In order to carry the gene of a green fluorescent protein a specific adeno-associated virus, AAV2/5 was used by the researchers from Penn and the University of Florida. This research was first conducted on dogs. Pieces of DNA were used as a switch to turn on the three different promoters for the production of the green fluorescent protein in rods. It appeared that although two viral cocktails were able to turn on the production of the green fluorescent protein specifically in rods and the third cocktail targeted rods, cones and other retinal cells each viral vector proved to be just right in terms of proper concentration. When the viral titers in the order of 1011 vg/ml were used an appropriate rod transduction with the preservation of retinal structure was achieved with mOP and hGRK1 promoters.

William A. Beltran, assistant professor of ophthalmology at Penn’s School of Veterinary Medicine and director of the research announced, “Now that we’ve demonstrated this type of delivery can be accomplished the next step is to target common rod degenerations using canine models that mimic the human diseases. The delivery of a viral vector, coupled with a rod-specific promoter is likely to be the safest and most efficient approach to correct diseases such as X-linked and autosomal dominant retinitis pigmentosa, both of which lead to complete blindness.”
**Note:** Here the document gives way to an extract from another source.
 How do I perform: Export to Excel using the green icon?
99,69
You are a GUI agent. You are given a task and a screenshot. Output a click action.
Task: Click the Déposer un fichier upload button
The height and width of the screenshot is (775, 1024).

The first and till date the only inherited retinal disease is known to be a form of childhood blindness called RPE65-Leber’s congenital amaurosis, LCA. A gene therapy is being conducted for this disease in three on-going clinical trials. Initially, some of the scientists conducted the tests on dogs before practicing the same on human patients.

The research appears in the current issue of the Journal of Gene Therapy.